▶ What you will do: Your task is to copy every line of the entries that holds the word "screenshot".

▶ Data for review:

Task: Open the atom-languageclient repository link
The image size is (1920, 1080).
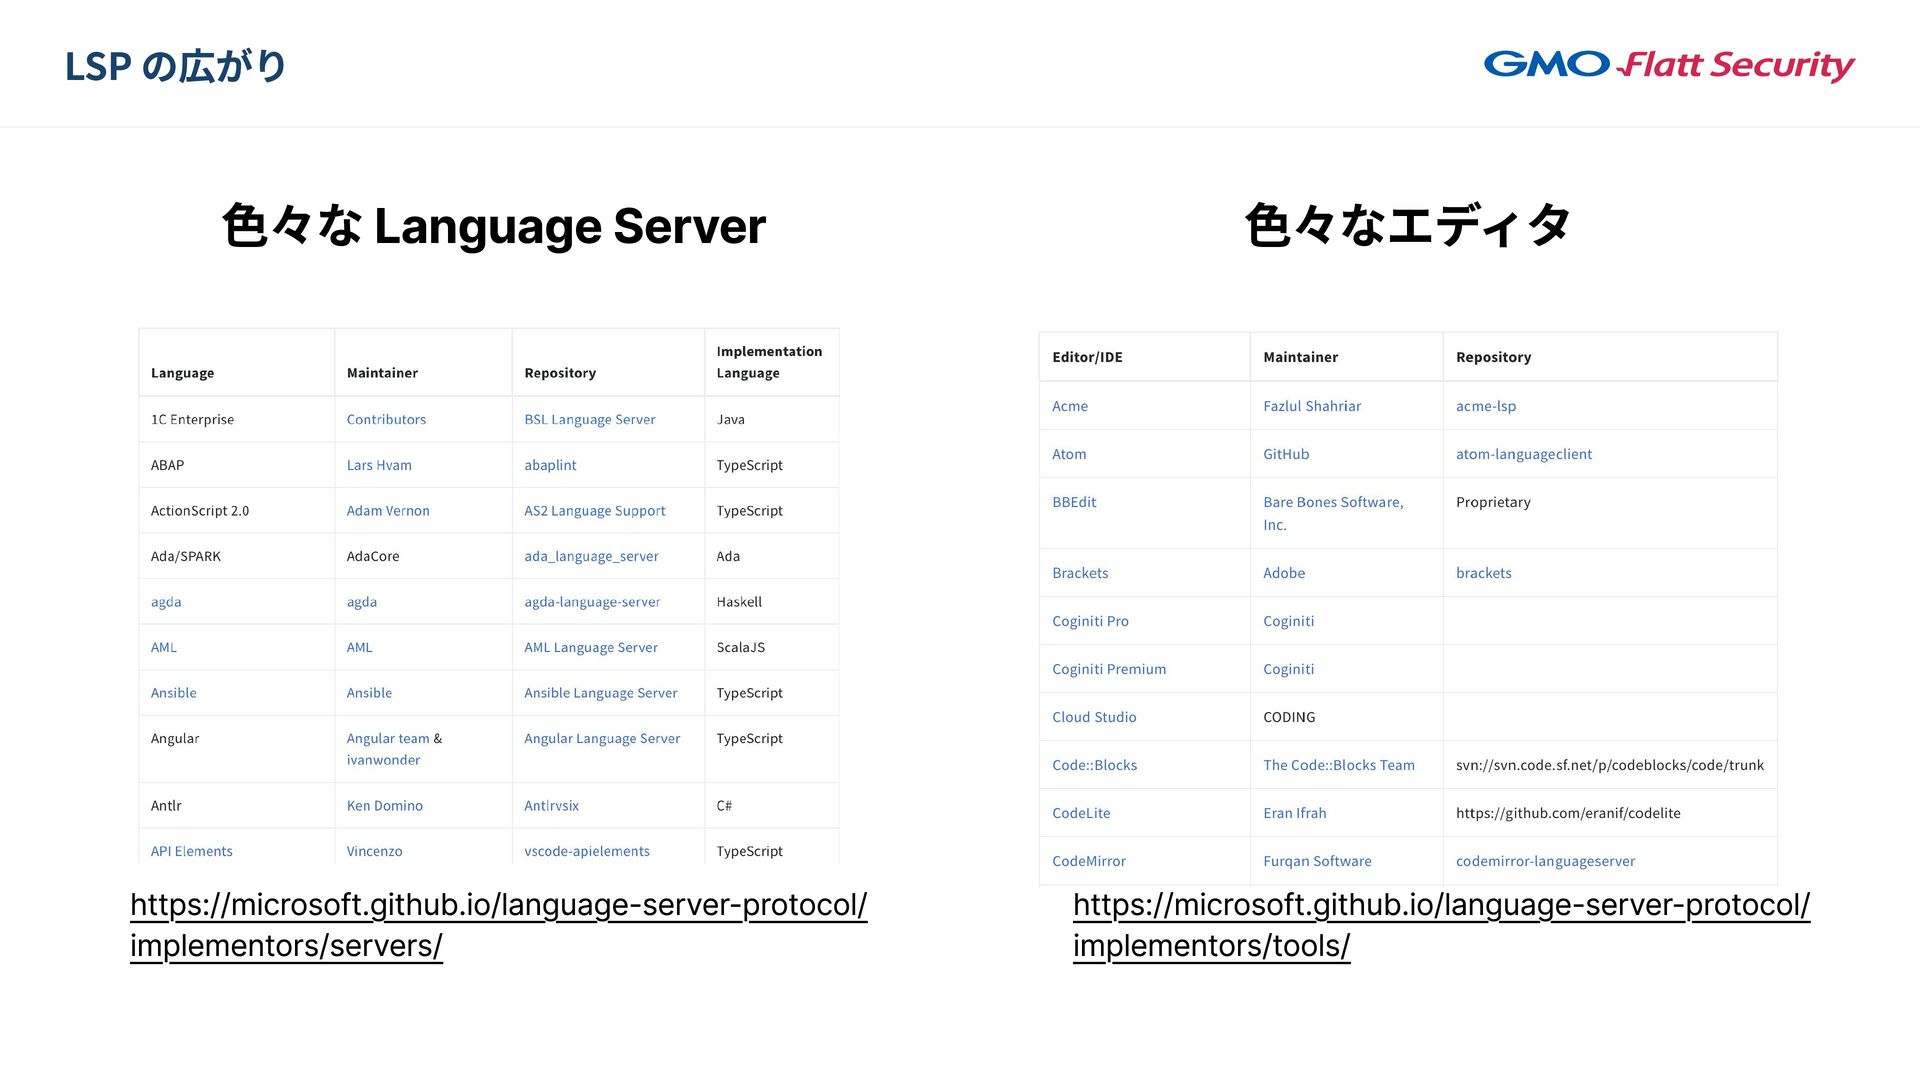Action: [1523, 454]
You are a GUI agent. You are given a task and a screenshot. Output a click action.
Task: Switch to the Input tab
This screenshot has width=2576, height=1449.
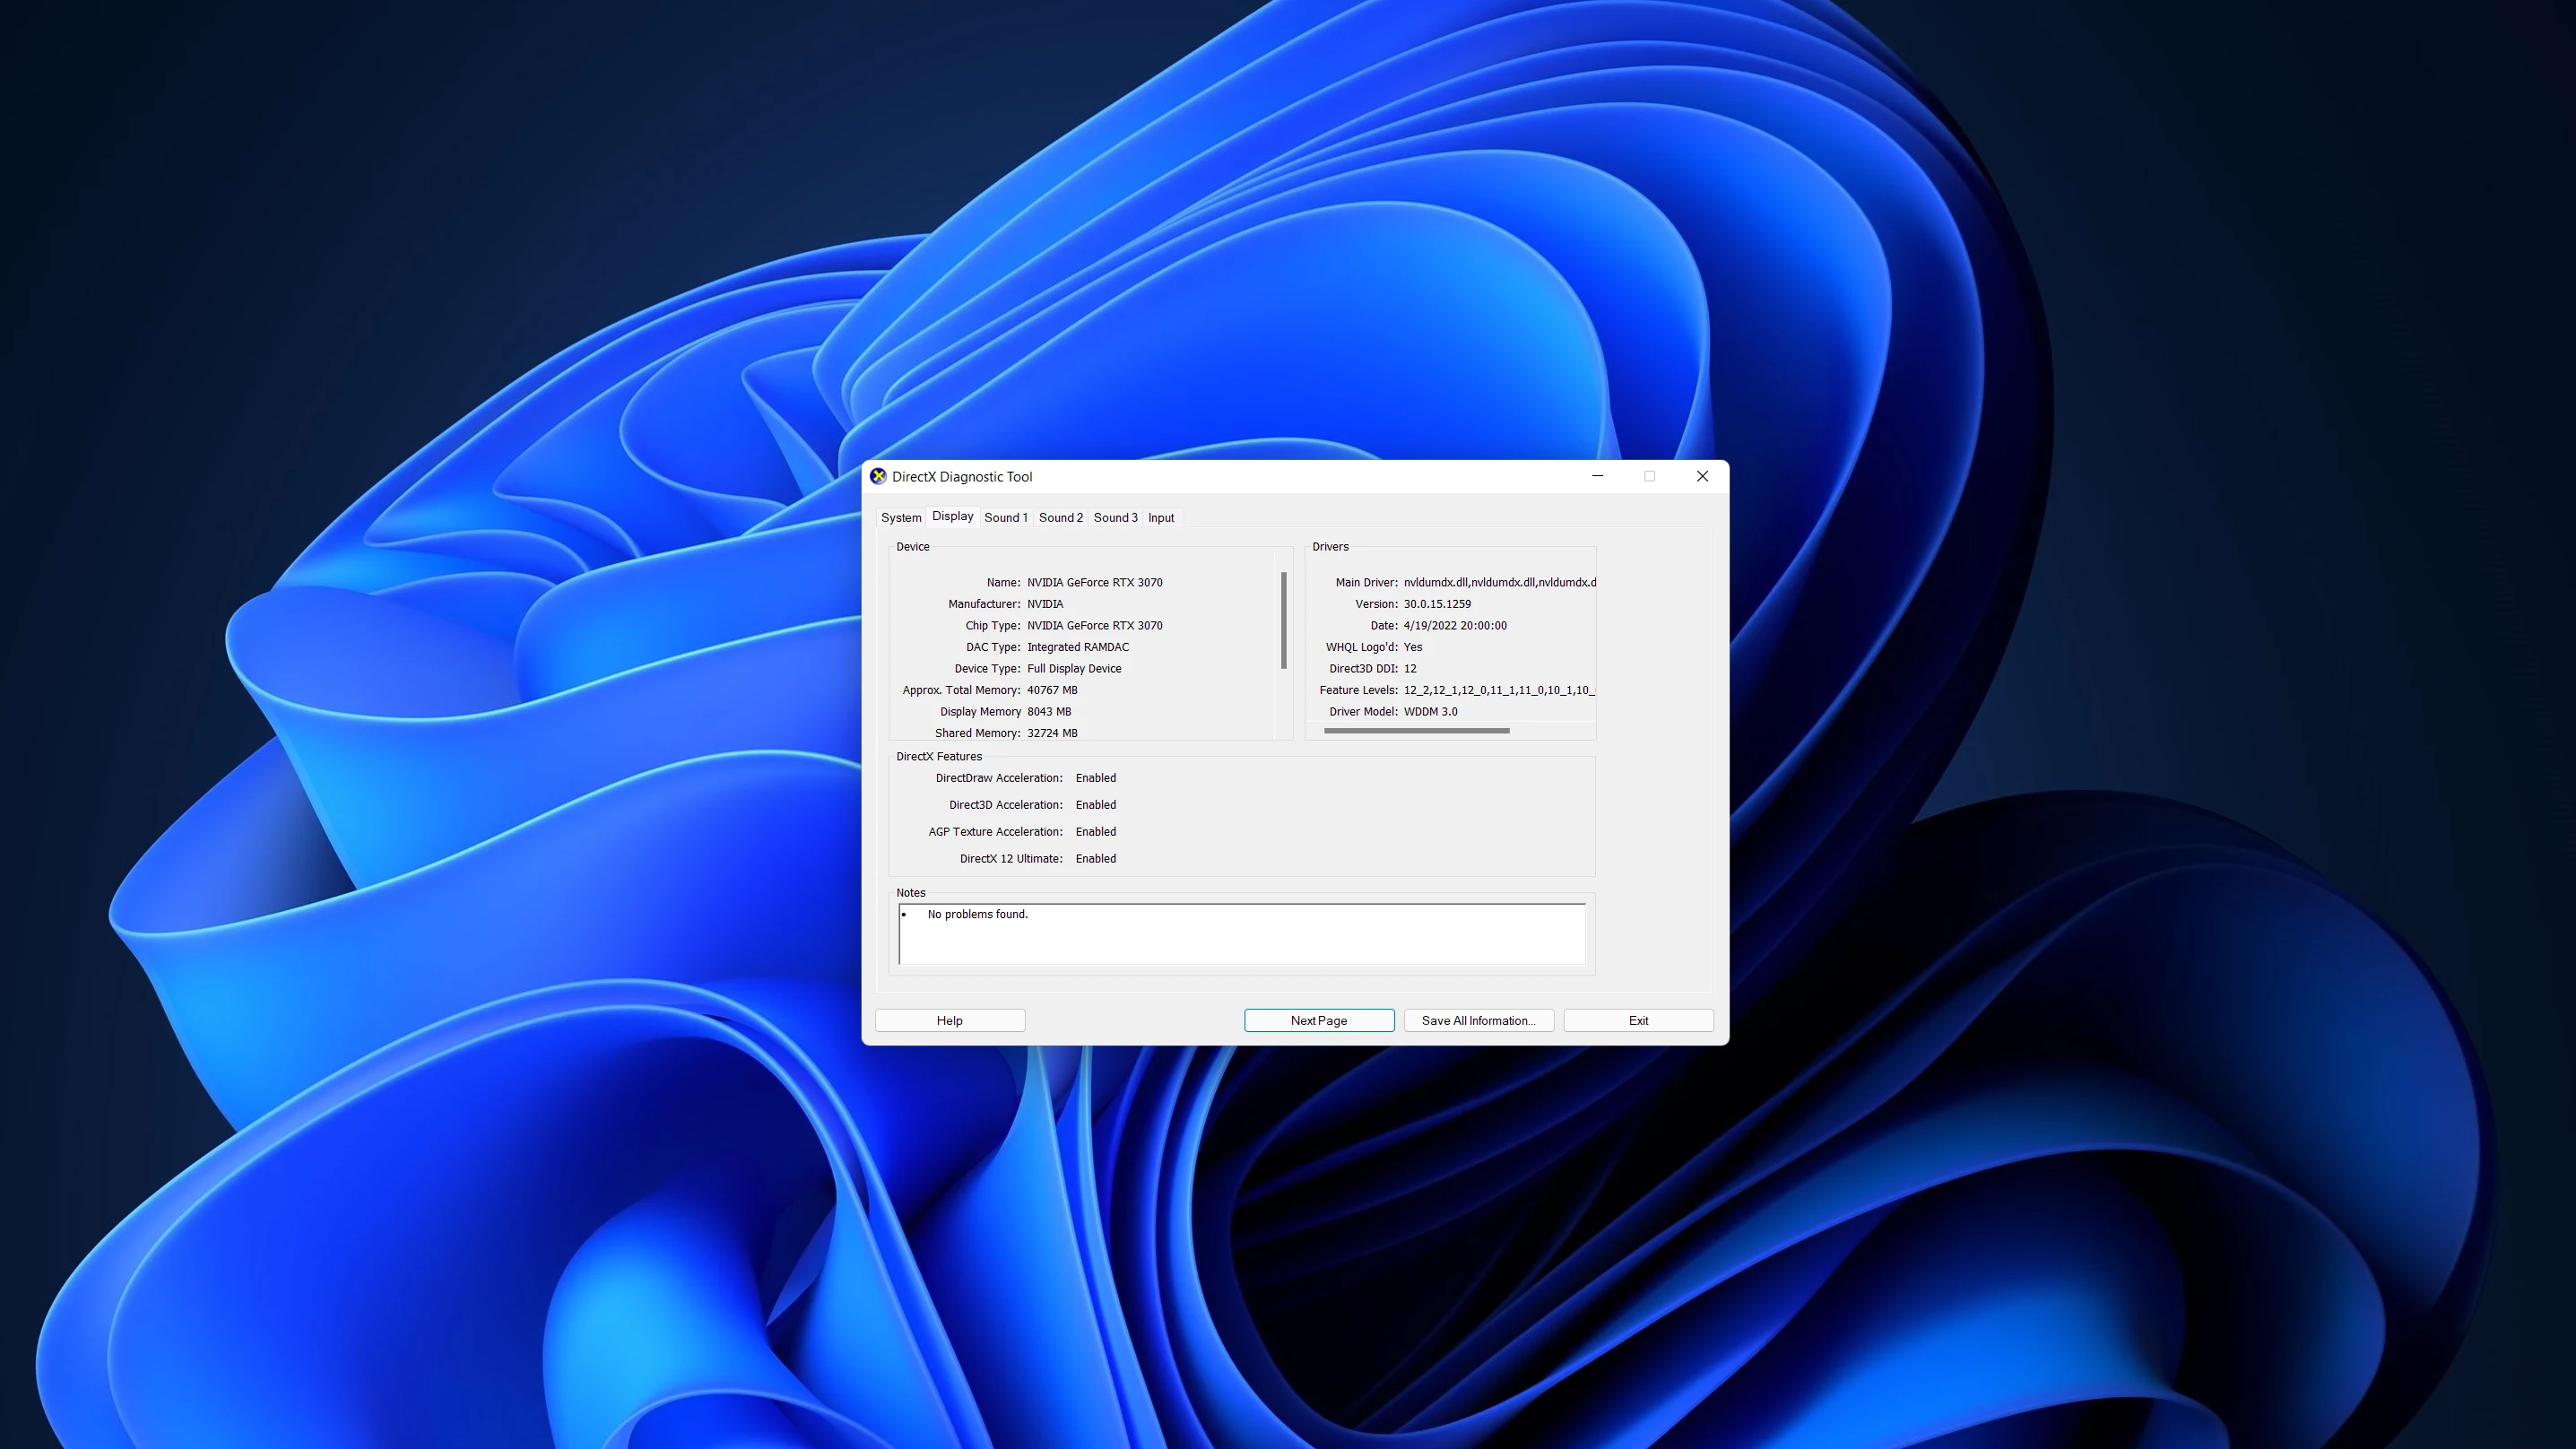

▶ Written solution:
You are a GUI agent. You are given a task and a screenshot. Output a click action.
This screenshot has width=2576, height=1449.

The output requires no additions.